Si potrebbe rimediare a tale mancanza decidendo allora di limitarsi per legge ad attribuire ad una commissione da istituire presso il Cnel, insieme alle parti sociali, il compito di attivare una modalità di registrazione con la quale formalizzare i criteri e le procedure di conteggio della maggiore rappresentatività.
Nel frattempo sarebbe possibile e necessario agire subito per sperimentare, nei settori più a rischio, dei minimi salariali con riferimento ai contratti migliori.
Inoltre è importante, anche per sostenere una migliore definizione dei salari minimi per ogni categoria, poter giungere ad individuare un indice in grado di misurare “l’esistenza libera e dignitosa” che una retribuzione, secondo l’articolo 36 della Costituzione, è chiamata a garantire.
È poi inaccettabile l’eccessivo ritardo con cui si procede al rinnovo dei contratti collettivi e al conseguente rialzo delle retribuzioni minime.
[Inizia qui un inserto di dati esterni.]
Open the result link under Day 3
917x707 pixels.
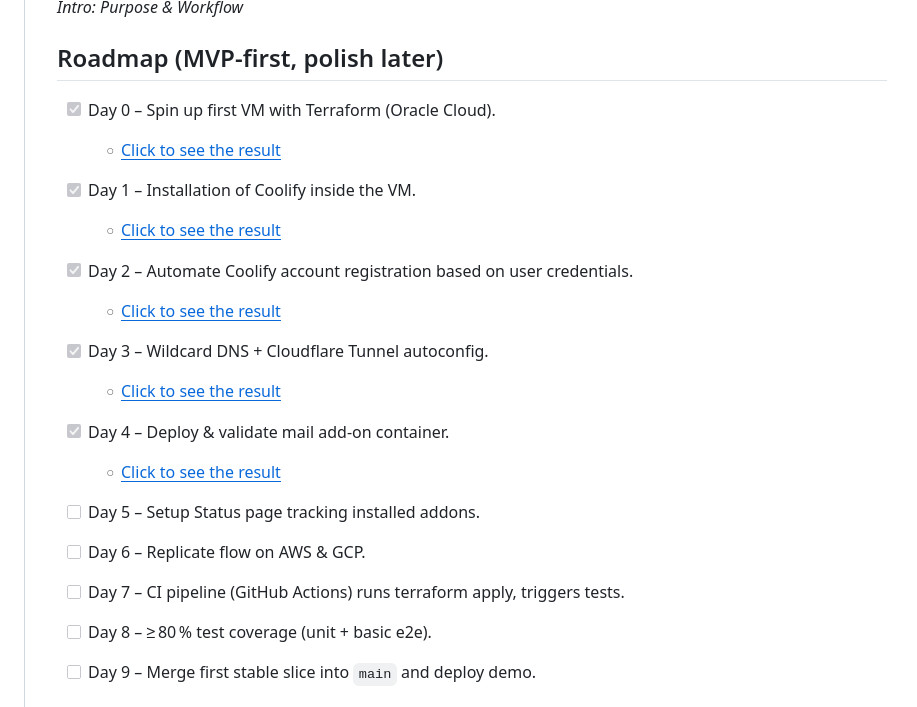(201, 391)
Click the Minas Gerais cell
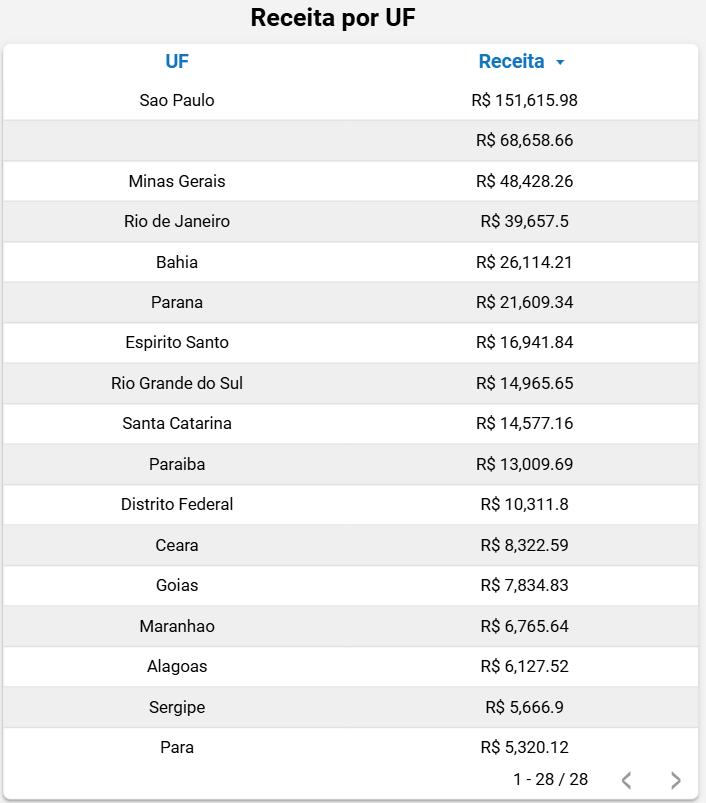 coord(177,181)
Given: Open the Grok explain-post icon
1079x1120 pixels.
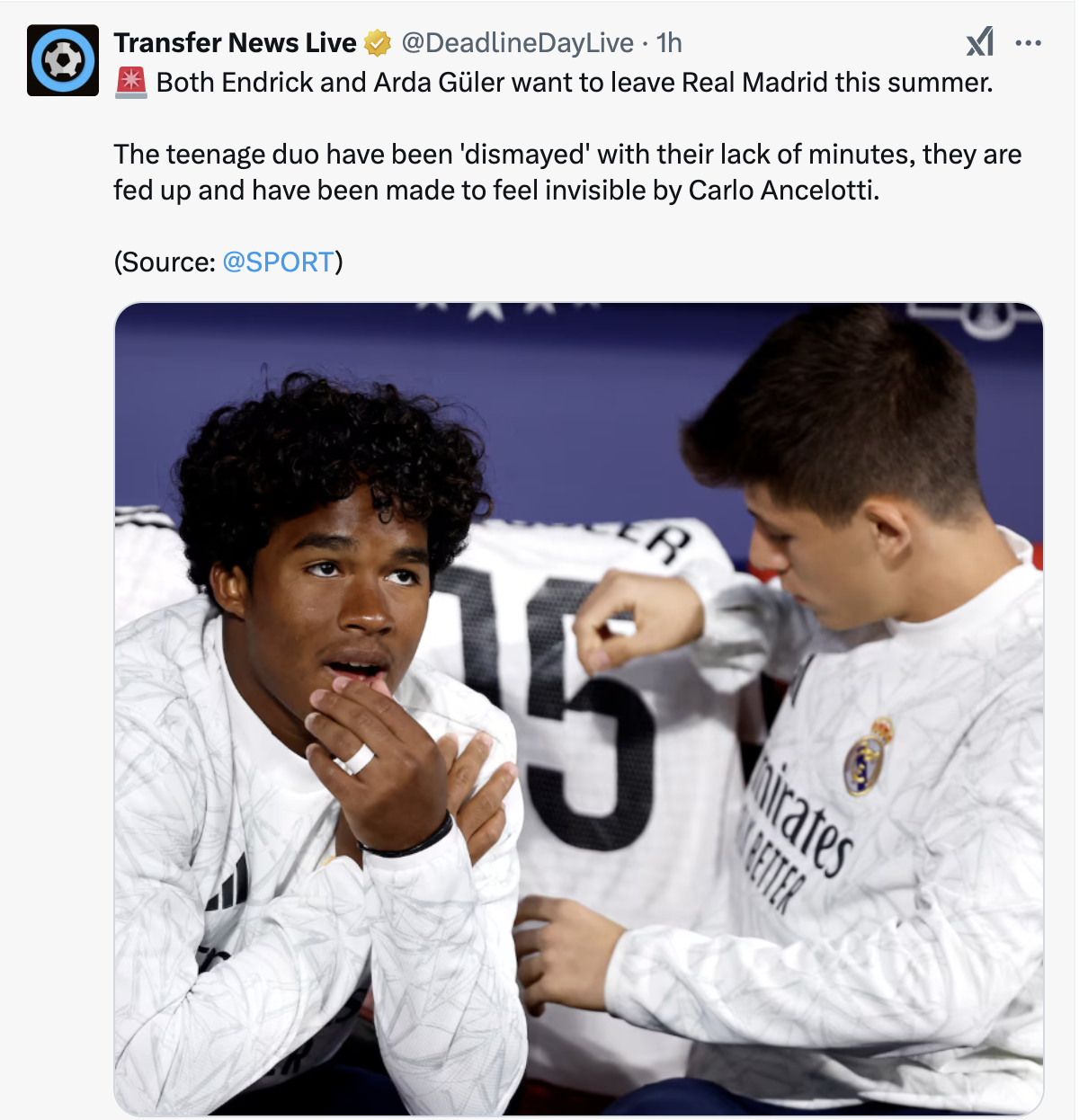Looking at the screenshot, I should point(980,41).
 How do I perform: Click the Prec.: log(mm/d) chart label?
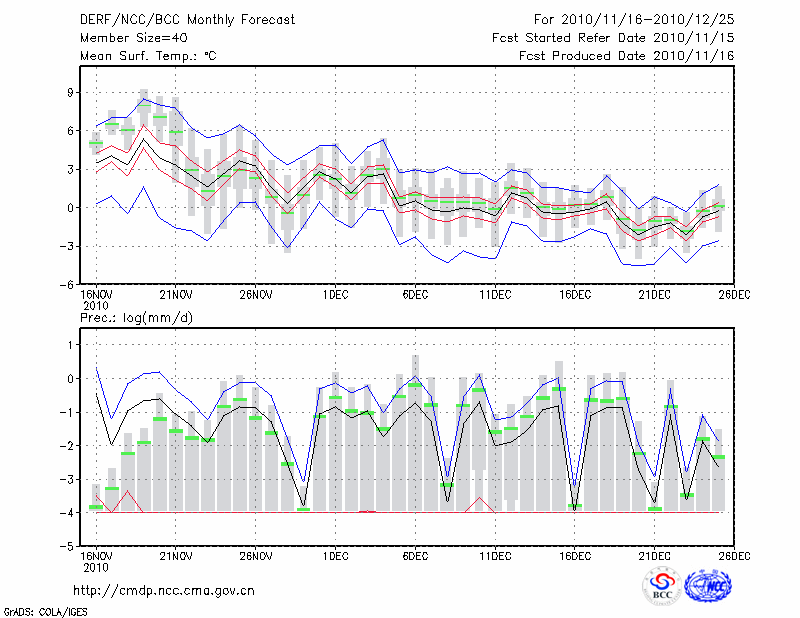point(136,317)
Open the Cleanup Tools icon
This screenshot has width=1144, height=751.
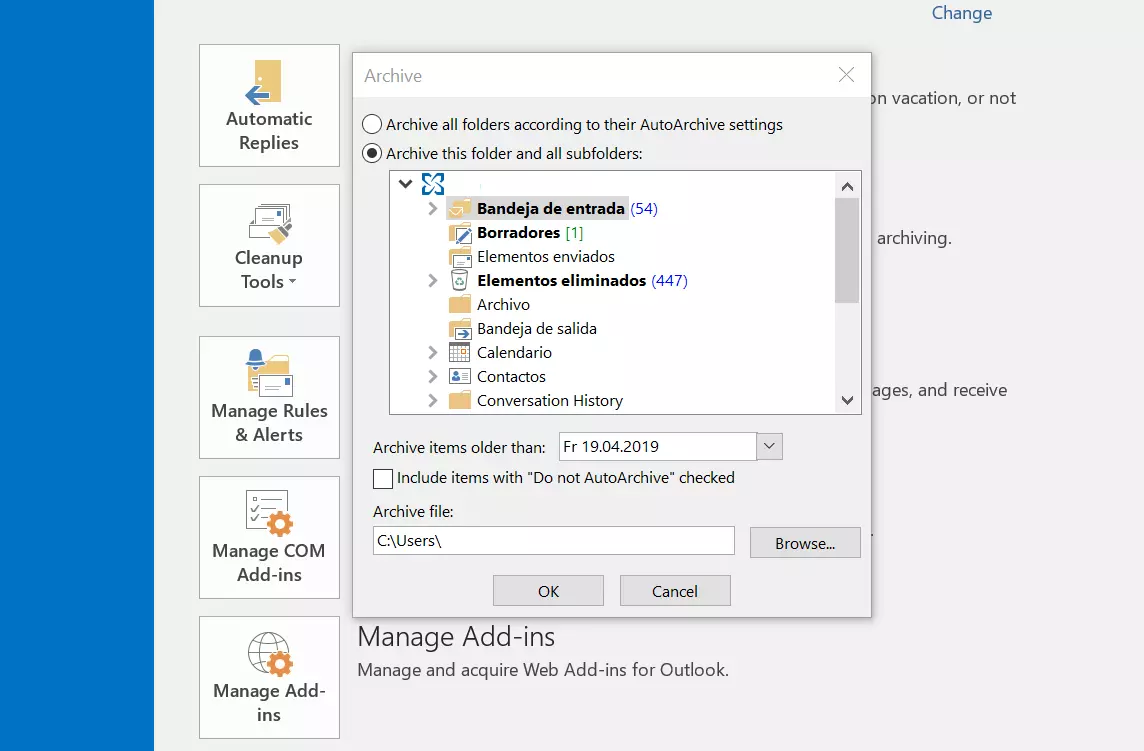[268, 224]
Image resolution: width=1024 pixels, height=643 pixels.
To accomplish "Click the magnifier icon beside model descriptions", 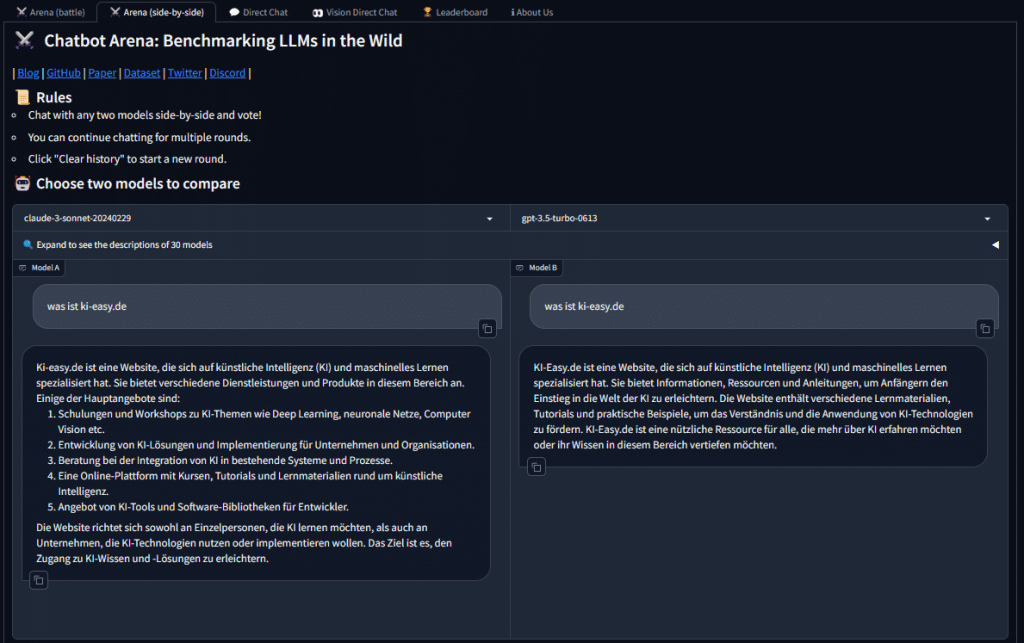I will (28, 245).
Una soluzione è applicare, solo nei casi di forti ritardi, dei meccanismi automatici di aumento dei salari in base all’andamento dei prezzi (cosiddetta scala mobile).
In Italia esistono notevoli e crescenti diseguaglianze. Necessita, perciò, introdurre anche una soglia di “guadagno massimo consentito”. L’eccessiva destinazione di ricchezza a favore di tanti manager non è giustificata, specie pensando a situazioni dove le loro buone uscita sono state 10 mila volte quelle di un lavoratore. Così come tanta ricchezza legata a pratiche speculatorie ed elusive delle società transnazionali di fatto si appropria di una ricchezza creata che risulta sovente esagerata e depaupera le condizioni del lavoro e spesso la solidità di molte imprese.
Nonostante tante aziende fondino la loro eccellenza sulla qualità del lavoro, il nostro Paese deve contrastare molte situazioni in cui l’allargarsi della povertà in troppe famiglie è indirettamente causata anche da una sempre più eccessiva disparità.
Infine, ma non ultimo, occorre tornare a investire sull’educazione nella scuola e riconoscere un ruolo centrale e accessibile alla formazione professionale. E con essa l’apprendistato, di 1° livello o di alta formazione, deve essere realmente l’alternativa a troppa precarietà che mina la dignità della persona.